▸ **Text**
# # # # # # #

Das Ziel ist gesteckt

Die siebte FAIRSPEC-Veranstaltung vom 2. April 2022 fand online in Kooperation mit dem Schlachthaus Theater Bern statt.

Video Aufzeichnung

Für dieses Treffen haben sechs Institutionen und Verbände den FAIRSPEC-Kodex mit Blick auf seine praktische Umsetzbarkeit überprüft und als Inspiration und Diskussionsgrundlage genutzt. Bei den folgenden Gesprächen ging es um das Teilen erster Erkenntnisse und Fragen in Bezug auf den Kodex-Wertekatalog, um in einem weiteren Schritt verbindliche Handlungsmaßnahmen für den Arbeitsalltag in Theaterinstitutionen zu formulieren.

In Gesprächen mit den sechs Institutionen und Verbänden ist die Leiterin der FAIRSPEC-Geschäftsstelle, Joëlle Jobin, den im Kodex festgehaltenen Themen auf den Grund gegangen. Dabei ging es besonders um Fragen der Fair Practice, der internen und externen Kollaboration sowie um die Hierarchien im Betrieb. 

Aus den Gesprächen hat Joëlle Jobin folgende Take-Aways formuliert: 

Take-Away #1

Es gibt ein natürliches Macht- und Abhängigkeitsverhältnis zwischen Künstler*innen und Institutionen. Wer Folgeaufträge will, hat sich entsprechend zu verhalten.

# # # # # # #

▸ **Datensätze**

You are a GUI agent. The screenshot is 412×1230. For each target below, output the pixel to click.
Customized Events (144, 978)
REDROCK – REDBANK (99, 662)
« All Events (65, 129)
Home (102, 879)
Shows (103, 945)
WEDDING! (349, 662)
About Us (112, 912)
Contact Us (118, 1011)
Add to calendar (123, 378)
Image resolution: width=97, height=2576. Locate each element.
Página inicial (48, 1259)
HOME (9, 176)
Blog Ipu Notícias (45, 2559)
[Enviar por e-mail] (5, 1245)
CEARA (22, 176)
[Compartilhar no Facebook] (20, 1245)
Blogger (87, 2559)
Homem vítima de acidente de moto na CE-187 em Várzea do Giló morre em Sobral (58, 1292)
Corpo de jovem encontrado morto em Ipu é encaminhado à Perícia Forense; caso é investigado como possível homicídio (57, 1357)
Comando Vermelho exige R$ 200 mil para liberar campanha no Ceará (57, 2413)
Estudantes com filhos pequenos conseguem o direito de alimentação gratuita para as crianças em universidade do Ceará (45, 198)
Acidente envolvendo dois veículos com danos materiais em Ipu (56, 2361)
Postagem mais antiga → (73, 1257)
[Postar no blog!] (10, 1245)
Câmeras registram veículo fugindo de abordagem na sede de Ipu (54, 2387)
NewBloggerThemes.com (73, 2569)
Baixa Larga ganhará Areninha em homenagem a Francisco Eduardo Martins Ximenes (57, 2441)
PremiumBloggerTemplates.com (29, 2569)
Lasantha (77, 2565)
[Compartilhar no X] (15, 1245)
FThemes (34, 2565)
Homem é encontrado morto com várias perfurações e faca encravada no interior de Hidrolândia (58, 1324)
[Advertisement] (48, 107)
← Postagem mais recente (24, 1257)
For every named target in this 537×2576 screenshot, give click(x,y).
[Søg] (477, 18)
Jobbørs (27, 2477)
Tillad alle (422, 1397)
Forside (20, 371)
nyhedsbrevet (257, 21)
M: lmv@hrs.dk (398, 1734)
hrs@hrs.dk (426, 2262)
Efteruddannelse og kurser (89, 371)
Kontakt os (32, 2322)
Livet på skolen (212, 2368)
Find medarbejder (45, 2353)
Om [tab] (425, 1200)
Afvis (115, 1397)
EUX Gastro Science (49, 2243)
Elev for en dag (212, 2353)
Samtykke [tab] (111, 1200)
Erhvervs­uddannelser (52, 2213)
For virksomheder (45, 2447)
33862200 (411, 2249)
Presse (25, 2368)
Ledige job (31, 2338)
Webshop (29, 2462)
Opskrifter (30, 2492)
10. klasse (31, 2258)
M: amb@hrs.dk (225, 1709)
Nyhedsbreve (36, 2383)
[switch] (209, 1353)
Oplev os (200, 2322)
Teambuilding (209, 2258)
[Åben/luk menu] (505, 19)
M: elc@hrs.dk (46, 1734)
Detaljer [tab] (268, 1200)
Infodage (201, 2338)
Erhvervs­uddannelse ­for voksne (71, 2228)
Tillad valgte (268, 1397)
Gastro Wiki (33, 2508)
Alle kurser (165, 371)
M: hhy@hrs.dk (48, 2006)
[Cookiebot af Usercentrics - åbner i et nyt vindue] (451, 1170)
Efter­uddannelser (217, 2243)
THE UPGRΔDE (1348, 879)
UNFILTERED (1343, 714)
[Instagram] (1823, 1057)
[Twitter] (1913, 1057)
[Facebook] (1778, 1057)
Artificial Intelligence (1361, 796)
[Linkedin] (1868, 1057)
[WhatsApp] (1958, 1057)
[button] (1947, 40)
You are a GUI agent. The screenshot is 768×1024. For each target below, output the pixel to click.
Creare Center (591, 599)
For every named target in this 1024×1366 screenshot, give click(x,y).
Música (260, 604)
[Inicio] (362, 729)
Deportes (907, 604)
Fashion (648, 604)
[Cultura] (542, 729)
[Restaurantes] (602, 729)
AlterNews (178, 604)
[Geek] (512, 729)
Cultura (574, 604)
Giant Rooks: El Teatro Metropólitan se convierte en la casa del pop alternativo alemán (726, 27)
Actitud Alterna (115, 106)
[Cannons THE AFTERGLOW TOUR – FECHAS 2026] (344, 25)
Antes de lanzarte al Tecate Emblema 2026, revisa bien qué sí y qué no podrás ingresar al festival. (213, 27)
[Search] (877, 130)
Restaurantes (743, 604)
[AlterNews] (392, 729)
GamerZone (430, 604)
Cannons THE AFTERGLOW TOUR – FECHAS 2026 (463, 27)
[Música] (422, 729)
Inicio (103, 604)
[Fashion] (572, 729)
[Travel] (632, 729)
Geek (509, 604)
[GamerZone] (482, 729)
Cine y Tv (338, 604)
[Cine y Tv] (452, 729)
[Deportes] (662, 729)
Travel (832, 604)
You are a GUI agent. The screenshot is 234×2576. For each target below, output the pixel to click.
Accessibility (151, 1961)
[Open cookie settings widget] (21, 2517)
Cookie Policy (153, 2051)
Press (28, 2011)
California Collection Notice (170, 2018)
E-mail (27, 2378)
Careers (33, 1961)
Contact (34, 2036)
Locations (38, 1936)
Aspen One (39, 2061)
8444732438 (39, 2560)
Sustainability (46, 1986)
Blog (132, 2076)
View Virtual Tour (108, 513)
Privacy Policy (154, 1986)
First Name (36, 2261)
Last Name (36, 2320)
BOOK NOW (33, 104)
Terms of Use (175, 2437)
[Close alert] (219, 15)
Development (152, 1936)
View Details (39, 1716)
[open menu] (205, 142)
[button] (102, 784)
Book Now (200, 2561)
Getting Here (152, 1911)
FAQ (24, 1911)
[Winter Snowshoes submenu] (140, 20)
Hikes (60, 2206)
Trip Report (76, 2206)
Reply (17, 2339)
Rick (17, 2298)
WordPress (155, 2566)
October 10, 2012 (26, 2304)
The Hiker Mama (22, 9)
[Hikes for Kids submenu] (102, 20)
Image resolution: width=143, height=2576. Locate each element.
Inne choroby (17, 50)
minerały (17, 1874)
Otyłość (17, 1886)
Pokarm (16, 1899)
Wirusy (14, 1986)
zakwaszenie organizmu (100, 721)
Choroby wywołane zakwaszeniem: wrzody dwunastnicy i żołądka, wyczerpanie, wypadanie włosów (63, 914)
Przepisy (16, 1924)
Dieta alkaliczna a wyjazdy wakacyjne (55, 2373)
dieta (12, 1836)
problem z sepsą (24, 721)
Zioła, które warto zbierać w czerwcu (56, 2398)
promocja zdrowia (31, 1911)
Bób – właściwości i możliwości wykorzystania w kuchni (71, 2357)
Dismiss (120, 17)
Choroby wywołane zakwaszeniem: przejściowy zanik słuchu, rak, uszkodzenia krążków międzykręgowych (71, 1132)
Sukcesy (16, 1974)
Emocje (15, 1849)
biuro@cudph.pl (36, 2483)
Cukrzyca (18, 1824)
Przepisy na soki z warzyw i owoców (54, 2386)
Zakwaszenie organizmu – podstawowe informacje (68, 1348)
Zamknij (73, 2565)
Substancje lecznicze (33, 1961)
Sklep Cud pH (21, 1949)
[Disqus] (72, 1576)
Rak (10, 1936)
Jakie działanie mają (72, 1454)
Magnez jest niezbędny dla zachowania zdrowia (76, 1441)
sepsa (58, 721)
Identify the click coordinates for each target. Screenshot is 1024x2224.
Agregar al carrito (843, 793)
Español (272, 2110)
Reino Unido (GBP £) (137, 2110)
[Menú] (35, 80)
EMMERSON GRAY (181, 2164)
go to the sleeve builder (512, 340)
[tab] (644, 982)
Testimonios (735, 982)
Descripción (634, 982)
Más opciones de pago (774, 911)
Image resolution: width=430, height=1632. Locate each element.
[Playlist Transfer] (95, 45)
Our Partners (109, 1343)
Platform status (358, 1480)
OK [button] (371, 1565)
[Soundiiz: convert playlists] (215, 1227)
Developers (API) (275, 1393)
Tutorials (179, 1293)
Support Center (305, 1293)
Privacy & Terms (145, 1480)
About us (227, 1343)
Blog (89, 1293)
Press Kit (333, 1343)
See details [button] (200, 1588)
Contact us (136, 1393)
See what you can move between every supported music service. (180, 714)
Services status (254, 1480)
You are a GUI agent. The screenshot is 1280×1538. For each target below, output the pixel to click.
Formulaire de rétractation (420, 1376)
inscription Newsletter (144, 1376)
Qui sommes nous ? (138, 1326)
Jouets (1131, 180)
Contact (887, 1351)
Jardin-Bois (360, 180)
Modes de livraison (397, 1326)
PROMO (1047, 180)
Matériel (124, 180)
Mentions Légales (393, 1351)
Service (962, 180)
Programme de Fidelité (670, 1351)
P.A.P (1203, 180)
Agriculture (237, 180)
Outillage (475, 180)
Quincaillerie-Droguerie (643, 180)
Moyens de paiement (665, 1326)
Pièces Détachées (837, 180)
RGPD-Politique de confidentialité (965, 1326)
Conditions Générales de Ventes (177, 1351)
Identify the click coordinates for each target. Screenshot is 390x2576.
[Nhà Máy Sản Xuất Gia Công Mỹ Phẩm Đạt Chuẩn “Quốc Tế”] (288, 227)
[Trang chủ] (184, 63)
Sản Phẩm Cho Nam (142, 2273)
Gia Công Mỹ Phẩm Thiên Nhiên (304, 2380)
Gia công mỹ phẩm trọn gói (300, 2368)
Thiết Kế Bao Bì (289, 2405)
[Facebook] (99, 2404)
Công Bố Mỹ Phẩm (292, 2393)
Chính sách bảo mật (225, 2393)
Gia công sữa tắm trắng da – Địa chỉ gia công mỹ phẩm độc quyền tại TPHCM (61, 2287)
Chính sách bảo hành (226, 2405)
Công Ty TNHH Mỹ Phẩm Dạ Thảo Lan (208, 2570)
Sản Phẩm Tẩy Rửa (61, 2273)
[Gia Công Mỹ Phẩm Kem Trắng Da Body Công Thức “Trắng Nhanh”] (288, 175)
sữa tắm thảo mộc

# # # # # # #

▸ **Aufgabe**
Liste alle Themen auf, um die es laut dem Text zur siebten FAIRSPEC-Veranstaltung in den Gesprächen mit den sechs Institutionen und Verbänden besonders ging.

▸ **Antwort**
- Fair Practice
- interne und externe Kollaboration
- Hierarchien im Betrieb